The loop looks ok, but clunky. If your program is crashing, use a debugger. See the x86 for links and a quick intro to gdb for asm.
I think you're getting argv[1] loaded correctly. (Note that this is the first command-line arg, though. argv[0] is the command name.) https://en.wikibooks.org/wiki/X86_Disassembly/Functions_and_Stack_Frames says ebp+12 is the usual spot for the 2nd arg to a 32bit functions that bother to set up stack frames.
Michael Petch commented on Simon's deleted answer that the asm_io library has print_int, print_string, print_char, and print_nl routines, among a few others. So presumably you a pointer to your buffer to one of those functions and call it a day. Or you could call sys_write(2) directly with an int 0x80 instruction, since you don't need to do any string formatting and you already have the length.
Instead of incrementing separately for two arrays, you could use the same index for both, with an indexed addressing mode for the load.
;; main (int argc ([esp+4]), char **argv ([esp+8]))
... some code you didn't show that I guess pushes some more stuff on the stack
mov eax, dword [ebp+12] ; load argv
;; eax + 4 is &argv[1], the address of the 1st cmdline arg (not counting the command name)
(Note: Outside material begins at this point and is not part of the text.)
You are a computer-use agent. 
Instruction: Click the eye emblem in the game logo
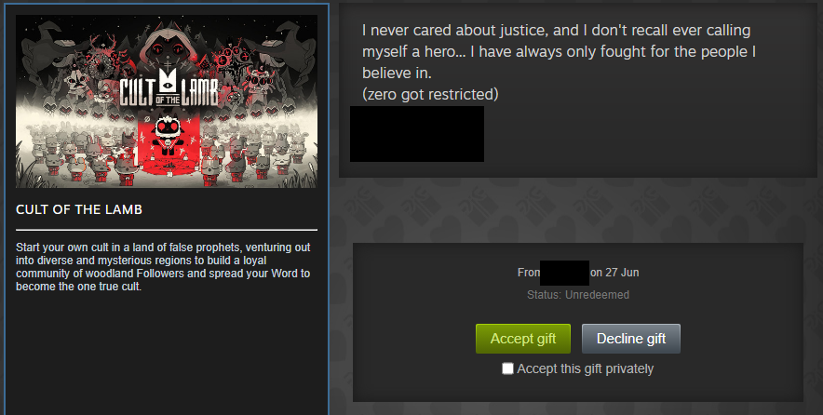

mov esi, dword [eax + 4] ; esi holds 2nd arg, which is pointer to string
xor ecx, ecx
copystring:
mov al, [esi + ecx]
mov [X + ecx], al
inc ecx
test al, al
jnz copystring
I changed the comments to say "cmdline arg", to distinguish between those and "function arguments".
When it doesn't cost any extra instructions, use esi for source pointers, edi for dest pointers, for readability.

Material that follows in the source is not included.